====== Extrait du texte ======

Les Capulet et les Montaigu face à Neptune à Toulon : Bellini de coupe et d’épée
La version de concert vient concentrer ce drame, qui puise en partie dans des œuvres antérieures du compositeur. Tout repose sur les seules forces musicales, comme dénudées et ramenées à la beauté de l’essentiel, à la manière de la statuaire antique. L’ordonnance symphonique et chorale sur le plateau, la centralité du directeur musical, les arrivées et départs des solistes à l’avant-scène, qui font le choix de ne pas se regarder, de ne pas interagir et de mesurer leurs gestes, le halo changeant de lumières chromatiques en fond de scène, saisissent l’essence austère et douloureuse retenue par le livret de Felice Romani. Seule la partie orchestrale se permet quelques marches et envolées légères, d’une politesse convenue de la part du compositeur, afin que le public de l’époque puisse respirer entre deux sommets d’émotion. Le choix de confier Roméo à une voix féminine est également mis en valeur par la version de concert, quand tout se donne et s’entend directement voix contre voix, dans les subtils entrelacs des duos composés par Bellini.
C’est dans cet esprit civil et pourtant pétri d’émotion que le chef italien Andrea Sanguineti dirige les forces collectives de l’Opéra de Toulon, avec finesse ou emphase, précision ou liberté, toujours à l’écoute du phrasé, des silences et des inflexions des deux rôles principaux. Sa gestuelle est démonstrative, son regard fervent, tel un acteur, dans une italianité belcantiste assumée avec élégance. Il plonge ses bras dans l’eau sombre des cordes graves, lève un poing vibrant de révolutionnaire vers les chœurs et entraîne ses tutti par de grands gestes ronds. Il accorde aux soli orchestraux – longues cantilènes de la clarinette, du cor et du violoncelle – une liberté de rapsode, ce qui permet à chaque musicien, de prolonger le dialogue intérieur et solitaire de Roméo et Juliette.
Les chœurs, préparés par Christophe Bernollin, ont vocalement la fleur au fusil. Ils sont davantage homogènes dans ce registre guerrier que dans celui de la déploration, propre au second acte. À moins que l’écriture de Bellini – ses chromatismes descendants et ses longues phrases superposées – ne produise une tonalité amère, volontairement soulignée par cette version.

====== Données fournies ======

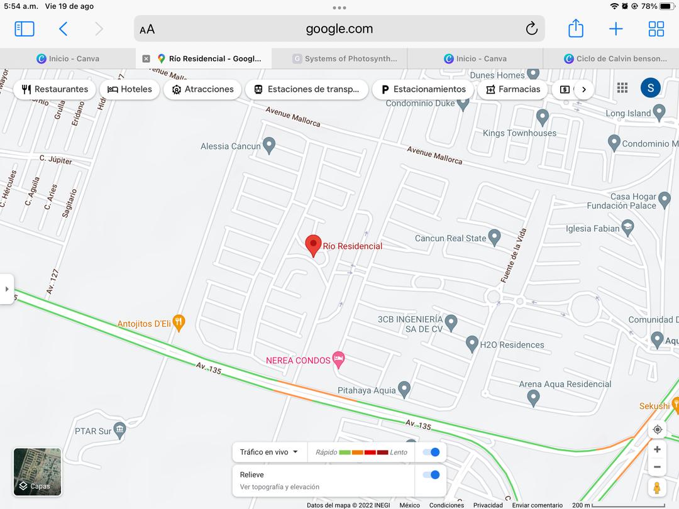Open the Safari sidebar panel icon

======

▸ Consigne: Réécrivez l'extrait sur le concert Bellini à Toulon de « C’est dans cet » à « Roméo et Juliette. », en remplaçant « clarinette » par « flûte ».

▸ Résultat:
C’est dans cet esprit civil et pourtant pétri d’émotion que le chef italien Andrea Sanguineti dirige les forces collectives de l’Opéra de Toulon, avec finesse ou emphase, précision ou liberté, toujours à l’écoute du phrasé, des silences et des inflexions des deux rôles principaux. Sa gestuelle est démonstrative, son regard fervent, tel un acteur, dans une italianité belcantiste assumée avec élégance. Il plonge ses bras dans l’eau sombre des cordes graves, lève un poing vibrant de révolutionnaire vers les chœurs et entraîne ses tutti par de grands gestes ronds. Il accorde aux soli orchestraux – longues cantilènes de la flûte, du cor et du violoncelle – une liberté de rapsode, ce qui permet à chaque musicien, de prolonger le dialogue intérieur et solitaire de Roméo et Juliette.